Xiao Qianyi, Ihnaini Baha
Department of Computer Science, Wenzhou Kean University, Wenzhou, Zhejiang, China.
PeerJ Comput Sci. 2023 Mar 20;9:e1293. doi: 10.7717/peerj-cs.1293. eCollection 2023.
These days, the vast amount of data generated on the Internet is a new treasure trove for investors. They can utilize text mining and sentiment analysis techniques to reflect investors' confidence in specific stocks in order to make the most accurate decision. Most previous research just sums up the text sentiment score on each natural day and uses such aggregated score to predict various stock trends. However, the natural day aggregated score may not be useful in predicting different stock trends. Therefore, in this research, we designed two different time divisions: 0:00∼0:00 and 9:30∼9:30 to study how tweets and news from the different periods can predict the next-day stock trend. 260,000 tweets and 6,000 news from Service stocks (Amazon, Netflix) and Technology stocks (Apple, Microsoft) were selected to conduct the research. The experimental result shows that opening hours division (9:30∼9:30) outperformed natural hours division (0:00∼0:00).

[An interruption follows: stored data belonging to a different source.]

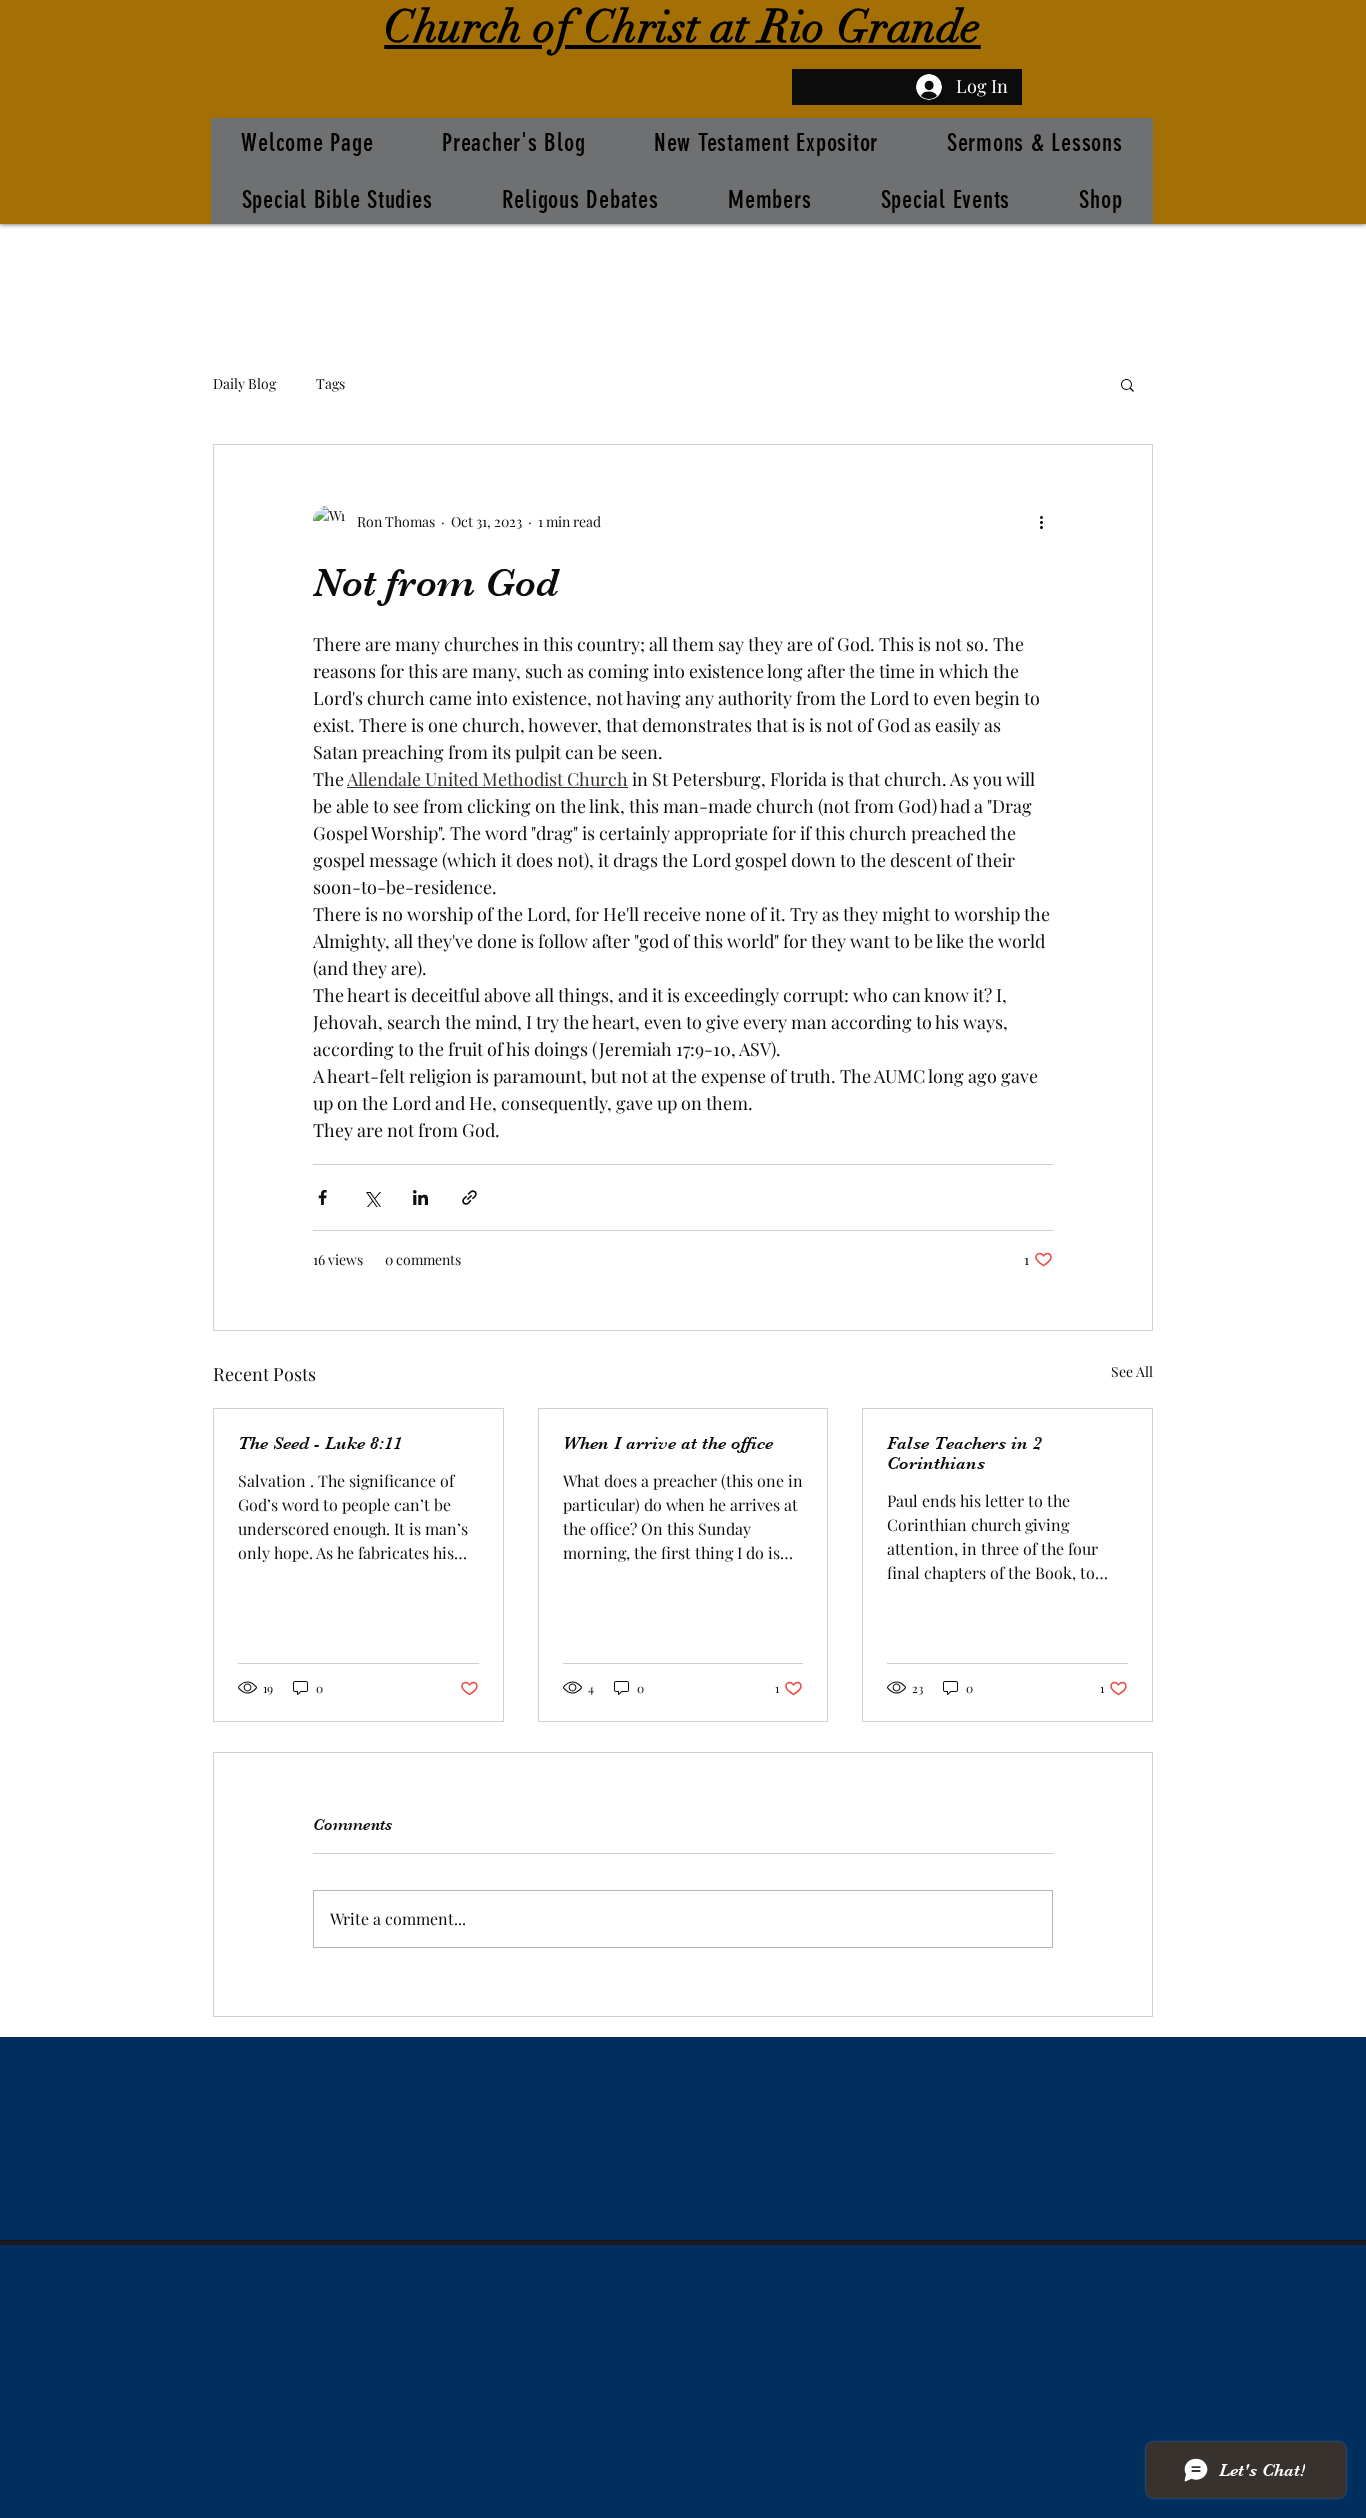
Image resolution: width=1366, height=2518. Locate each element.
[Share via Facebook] (322, 1197)
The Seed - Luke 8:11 (320, 1443)
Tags (330, 383)
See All (1132, 1371)
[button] (1127, 384)
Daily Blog (244, 383)
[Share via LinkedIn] (420, 1197)
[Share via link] (469, 1197)
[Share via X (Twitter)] (371, 1197)
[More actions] (1041, 521)
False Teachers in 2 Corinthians (964, 1453)
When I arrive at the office (668, 1443)
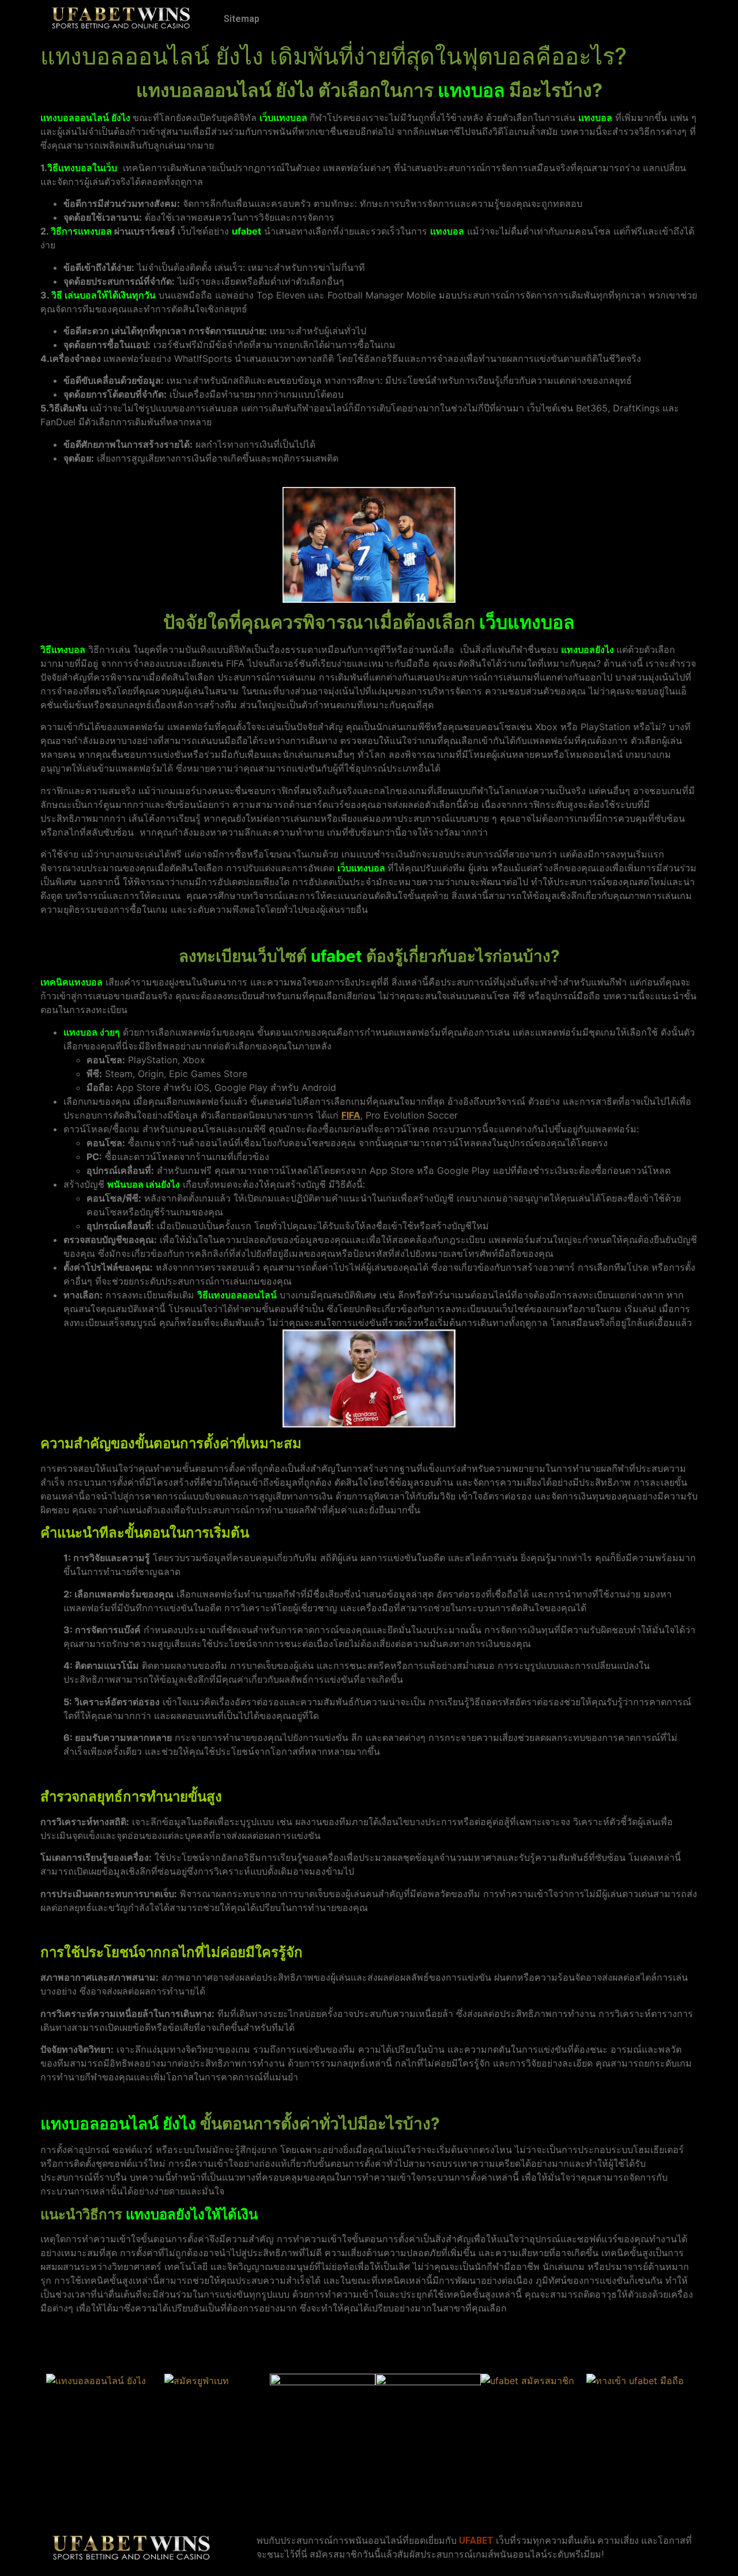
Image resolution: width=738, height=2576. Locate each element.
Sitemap (241, 18)
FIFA (350, 1115)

如今,互联网上产生的海量数据对投资者来说是一个新的宝库。他们可以利用文本挖掘和情感分析技术来反映投资者对特定股票的信心,以便做出最准确的决策。以往的大多数研究只是对每个自然日的文本情感得分进行汇总,并使用这种汇总得分来预测各种股票走势。然而,自然日汇总得分在预测不同股票走势时可能并无用处。因此,在本研究中,我们设计了两种不同的时间划分:0:00至0:00和9:30至9:30,以研究不同时间段的推文和新闻如何预测次日的股票走势。我们选取了来自服务业股票(亚马逊、奈飞)和科技股(苹果、微软)的260,000条推文和6,000条新闻来进行研究。实验结果表明,开盘时间划分(9:30至9:30)优于自然时间划分(0:00至0:00)。